Jones and others are frustrated at the apparent failure of CalFed's environmental work to improve the Delta environment and its lack of progress on building a large new reservoir.
The last major dam, New Melones Dam, was completed in 1979, when the state's population was less than 24 million.
Since then, California has grown by 50 percent and is on pace to double its 1979 population by 2030.
CalFed has spent more than $1 billion on ground water storage, boosting capacity in underground aquifers by 300,000 acre-feet, mostly in the southern San Joaquin Valley.
But the trend in surface storage is for individual water agencies to build smaller, regional reservoirs, such as Contra Costa Water District's 100,000 acre-foot Los Vaqueros Reservoir completed in 1998 and the Metropolitan Water District of Southern California's 800,000 acre-foot Diamond Valley Reservoir completed in 1999.
Perhaps more than storage, water agencies south of the Delta want to increase the capacity of the largest water pumps in the state.
The State Water Project pumps near Tracy move water out of the Delta and into a 444-mile aqueduct that ends in Riverside County. By regulation, those pumps are allowed to run only at about two-thirds throttle.
The water agencies badly want to ease those restrictions. They say doing so would allow them to slow pumping down for environmental reasons -- such as when fish schools move near the intakes -- if they could crank the pumps harder later, when it's safe.
Environmentalists, Delta farmers and anglers are mistrustful of that plan, however, and say the Delta's recent woes could be caused, at least in part, by pumping. Therefore, it would be irresponsible to move forward with the relaxation on pumping limits now, they say.
State water officials are navigating a middle ground, moving forward with plans that will set the stage for increasing the pumping capacity without committing to a final decision on whether to follow through with higher pumping rates.

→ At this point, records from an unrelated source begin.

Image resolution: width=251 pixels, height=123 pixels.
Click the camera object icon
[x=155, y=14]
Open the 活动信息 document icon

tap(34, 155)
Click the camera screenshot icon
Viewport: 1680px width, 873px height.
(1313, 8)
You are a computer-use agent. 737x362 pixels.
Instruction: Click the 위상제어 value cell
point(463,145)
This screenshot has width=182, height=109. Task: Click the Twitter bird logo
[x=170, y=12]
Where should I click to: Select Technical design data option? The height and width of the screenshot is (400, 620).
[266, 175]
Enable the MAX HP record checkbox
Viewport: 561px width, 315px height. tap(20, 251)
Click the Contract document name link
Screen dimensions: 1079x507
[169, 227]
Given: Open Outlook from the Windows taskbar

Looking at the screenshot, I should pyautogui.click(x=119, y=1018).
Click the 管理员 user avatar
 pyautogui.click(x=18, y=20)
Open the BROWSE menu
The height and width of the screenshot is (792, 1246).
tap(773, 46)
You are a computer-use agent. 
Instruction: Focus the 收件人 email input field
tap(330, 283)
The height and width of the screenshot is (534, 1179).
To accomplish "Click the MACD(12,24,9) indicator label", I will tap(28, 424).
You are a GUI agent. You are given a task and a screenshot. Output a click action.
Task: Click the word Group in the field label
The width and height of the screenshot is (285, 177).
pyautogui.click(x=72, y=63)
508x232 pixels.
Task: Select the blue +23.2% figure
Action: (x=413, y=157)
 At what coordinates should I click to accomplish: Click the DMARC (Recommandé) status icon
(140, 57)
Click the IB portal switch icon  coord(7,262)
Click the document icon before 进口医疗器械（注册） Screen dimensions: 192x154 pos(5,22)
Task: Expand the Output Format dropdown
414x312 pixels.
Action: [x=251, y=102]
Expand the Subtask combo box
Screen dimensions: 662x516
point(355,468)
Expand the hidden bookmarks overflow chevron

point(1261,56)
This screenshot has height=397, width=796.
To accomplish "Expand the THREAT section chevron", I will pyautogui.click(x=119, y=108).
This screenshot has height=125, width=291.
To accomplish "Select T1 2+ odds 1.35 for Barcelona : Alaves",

A Delta agricultural district, the South Delta Water Agency, is among those critics who say CalFed is committing prematurely to higher pumping rates.
In a Dec. 7 letter about wide-ranging negotiations among CalFed participants, the district's lawyer complained that CalFed has defanged environmental regulators who might otherwise order reductions in pumping.
"There is purposefully no one effort to identify the effects (of state and federal pumps) on fisheries and require appropriate mitigation which may include decreased exports," wrote the South Delta agency's attorney, John Herrick.
"The CalFed process of working toward consensus has co-opted the fishery agencies into being supporters of ever-increasing exports, a subject on which they should be neutral," Herrick added.